→ What you have to do: Can you give the listing below as a Markdown table with the columns Row and Listing line, numbering each row and leaving out the blank lines?

----------------

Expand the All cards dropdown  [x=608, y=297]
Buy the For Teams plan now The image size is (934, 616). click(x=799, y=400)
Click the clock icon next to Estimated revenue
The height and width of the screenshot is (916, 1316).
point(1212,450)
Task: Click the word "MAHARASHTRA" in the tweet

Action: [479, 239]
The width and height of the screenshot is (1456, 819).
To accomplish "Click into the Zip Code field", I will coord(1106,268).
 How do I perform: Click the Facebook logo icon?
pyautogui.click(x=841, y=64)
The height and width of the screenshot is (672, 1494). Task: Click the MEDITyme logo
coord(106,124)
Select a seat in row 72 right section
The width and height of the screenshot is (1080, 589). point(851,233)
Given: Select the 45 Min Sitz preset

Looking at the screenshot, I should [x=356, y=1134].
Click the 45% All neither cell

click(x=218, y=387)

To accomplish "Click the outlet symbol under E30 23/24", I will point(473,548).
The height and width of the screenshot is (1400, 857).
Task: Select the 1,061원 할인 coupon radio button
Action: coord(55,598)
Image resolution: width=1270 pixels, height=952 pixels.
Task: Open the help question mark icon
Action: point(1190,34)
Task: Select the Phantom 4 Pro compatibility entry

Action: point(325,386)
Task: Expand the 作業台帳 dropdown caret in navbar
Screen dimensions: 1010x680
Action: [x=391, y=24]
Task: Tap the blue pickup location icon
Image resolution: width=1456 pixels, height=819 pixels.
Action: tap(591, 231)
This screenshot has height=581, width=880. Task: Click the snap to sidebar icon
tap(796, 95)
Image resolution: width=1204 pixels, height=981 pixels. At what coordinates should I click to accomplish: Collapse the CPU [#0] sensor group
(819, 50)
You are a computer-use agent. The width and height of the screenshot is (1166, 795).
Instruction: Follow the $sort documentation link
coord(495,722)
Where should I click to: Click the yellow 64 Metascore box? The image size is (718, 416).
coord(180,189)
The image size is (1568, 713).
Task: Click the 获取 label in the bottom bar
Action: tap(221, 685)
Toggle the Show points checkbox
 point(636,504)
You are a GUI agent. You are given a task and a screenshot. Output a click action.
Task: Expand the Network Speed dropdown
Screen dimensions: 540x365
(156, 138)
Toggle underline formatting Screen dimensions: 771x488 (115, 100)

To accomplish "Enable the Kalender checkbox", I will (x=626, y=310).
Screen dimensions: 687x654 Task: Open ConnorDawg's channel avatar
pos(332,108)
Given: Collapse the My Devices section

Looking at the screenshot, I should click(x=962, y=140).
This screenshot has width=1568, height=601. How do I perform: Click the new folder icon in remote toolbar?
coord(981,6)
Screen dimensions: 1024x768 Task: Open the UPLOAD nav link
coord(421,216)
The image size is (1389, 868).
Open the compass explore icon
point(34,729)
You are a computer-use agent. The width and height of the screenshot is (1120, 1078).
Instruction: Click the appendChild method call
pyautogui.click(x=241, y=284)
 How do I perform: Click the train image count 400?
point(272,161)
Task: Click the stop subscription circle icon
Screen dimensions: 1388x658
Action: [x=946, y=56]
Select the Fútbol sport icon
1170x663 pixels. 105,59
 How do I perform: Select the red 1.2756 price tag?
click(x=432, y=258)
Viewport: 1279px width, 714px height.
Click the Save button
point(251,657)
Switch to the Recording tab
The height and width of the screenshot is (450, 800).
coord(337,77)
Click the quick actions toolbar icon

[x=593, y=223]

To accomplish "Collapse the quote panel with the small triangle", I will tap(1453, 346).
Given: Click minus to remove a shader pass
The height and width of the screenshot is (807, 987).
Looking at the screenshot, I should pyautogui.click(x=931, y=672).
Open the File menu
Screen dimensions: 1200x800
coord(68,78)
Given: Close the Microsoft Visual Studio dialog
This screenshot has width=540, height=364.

----------------

→ Written answer:
| Row | Listing line |
|---|---|
| 1 | Expand the All cards dropdown  [x=608, y=297] |
| 2 | Buy the For Teams plan now The image size is (934, 616). click(x=799, y=400) |
| 3 | Click the clock icon next to Estimated revenue |
| 4 | The height and width of the screenshot is (916, 1316). |
| 5 | point(1212,450) |
| 6 | Task: Click the word "MAHARASHTRA" in the tweet |
| 7 | Action: [479, 239] |
| 8 | The width and height of the screenshot is (1456, 819). |
| 9 | To accomplish "Click into the Zip Code field", I will coord(1106,268). |
| 10 |  How do I perform: Click the Facebook logo icon? |
| 11 | pyautogui.click(x=841, y=64) |
| 12 | The height and width of the screenshot is (672, 1494). Task: Click the MEDITyme logo |
| 13 | coord(106,124) |
| 14 | Select a seat in row 72 right section |
| 15 | The width and height of the screenshot is (1080, 589). point(851,233) |
| 16 | Given: Select the 45 Min Sitz preset |
| 17 | Looking at the screenshot, I should [x=356, y=1134]. |
| 18 | Click the 45% All neither cell |
| 19 | click(x=218, y=387) |
| 20 | To accomplish "Click the outlet symbol under E30 23/24", I will point(473,548). |
| 21 | The height and width of the screenshot is (1400, 857). |
| 22 | Task: Select the 1,061원 할인 coupon radio button |
| 23 | Action: coord(55,598) |
| 24 | Image resolution: width=1270 pixels, height=952 pixels. |
| 25 | Task: Open the help question mark icon |
| 26 | Action: point(1190,34) |
| 27 | Task: Select the Phantom 4 Pro compatibility entry |
| 28 | Action: point(325,386) |
| 29 | Task: Expand the 作業台帳 dropdown caret in navbar |
| 30 | Screen dimensions: 1010x680 |
| 31 | Action: [x=391, y=24] |
| 32 | Task: Tap the blue pickup location icon |
| 33 | Image resolution: width=1456 pixels, height=819 pixels. |
| 34 | Action: tap(591, 231) |
| 35 | This screenshot has height=581, width=880. Task: Click the snap to sidebar icon |
| 36 | tap(796, 95) |
| 37 | Image resolution: width=1204 pixels, height=981 pixels. At what coordinates should I click to accomplish: Collapse the CPU [#0] sensor group |
| 38 | (819, 50) |
| 39 | You are a computer-use agent. The width and height of the screenshot is (1166, 795). |
| 40 | Instruction: Follow the $sort documentation link |
| 41 | coord(495,722) |
| 42 | Where should I click to: Click the yellow 64 Metascore box? The image size is (718, 416). |
| 43 | coord(180,189) |
| 44 | The image size is (1568, 713). |
| 45 | Task: Click the 获取 label in the bottom bar |
| 46 | Action: tap(221, 685) |
| 47 | Toggle the Show points checkbox |
| 48 |  point(636,504) |
| 49 | You are a GUI agent. You are given a task and a screenshot. Output a click action. |
| 50 | Task: Expand the Network Speed dropdown |
| 51 | Screen dimensions: 540x365 |
| 52 | (156, 138) |
| 53 | Toggle underline formatting Screen dimensions: 771x488 (115, 100) |
| 54 | To accomplish "Enable the Kalender checkbox", I will (x=626, y=310). |
| 55 | Screen dimensions: 687x654 Task: Open ConnorDawg's channel avatar |
| 56 | pos(332,108) |
| 57 | Given: Collapse the My Devices section |
| 58 | Looking at the screenshot, I should click(x=962, y=140). |
| 59 | This screenshot has width=1568, height=601. How do I perform: Click the new folder icon in remote toolbar? |
| 60 | coord(981,6) |
| 61 | Screen dimensions: 1024x768 Task: Open the UPLOAD nav link |
| 62 | coord(421,216) |
| 63 | The image size is (1389, 868). |
| 64 | Open the compass explore icon |
| 65 | point(34,729) |
| 66 | You are a computer-use agent. The width and height of the screenshot is (1120, 1078). |
| 67 | Instruction: Click the appendChild method call |
| 68 | pyautogui.click(x=241, y=284) |
| 69 |  How do I perform: Click the train image count 400? |
| 70 | point(272,161) |
| 71 | Task: Click the stop subscription circle icon |
| 72 | Screen dimensions: 1388x658 |
| 73 | Action: [x=946, y=56] |
| 74 | Select the Fútbol sport icon |
| 75 | 1170x663 pixels. 105,59 |
| 76 |  How do I perform: Select the red 1.2756 price tag? |
| 77 | click(x=432, y=258) |
| 78 | Viewport: 1279px width, 714px height. |
| 79 | Click the Save button |
| 80 | point(251,657) |
| 81 | Switch to the Recording tab |
| 82 | The height and width of the screenshot is (450, 800). |
| 83 | coord(337,77) |
| 84 | Click the quick actions toolbar icon |
| 85 | [x=593, y=223] |
| 86 | To accomplish "Collapse the quote panel with the small triangle", I will tap(1453, 346). |
| 87 | Given: Click minus to remove a shader pass |
| 88 | The height and width of the screenshot is (807, 987). |
| 89 | Looking at the screenshot, I should pyautogui.click(x=931, y=672). |
| 90 | Open the File menu |
| 91 | Screen dimensions: 1200x800 |
| 92 | coord(68,78) |
| 93 | Given: Close the Microsoft Visual Studio dialog |
| 94 | This screenshot has width=540, height=364. |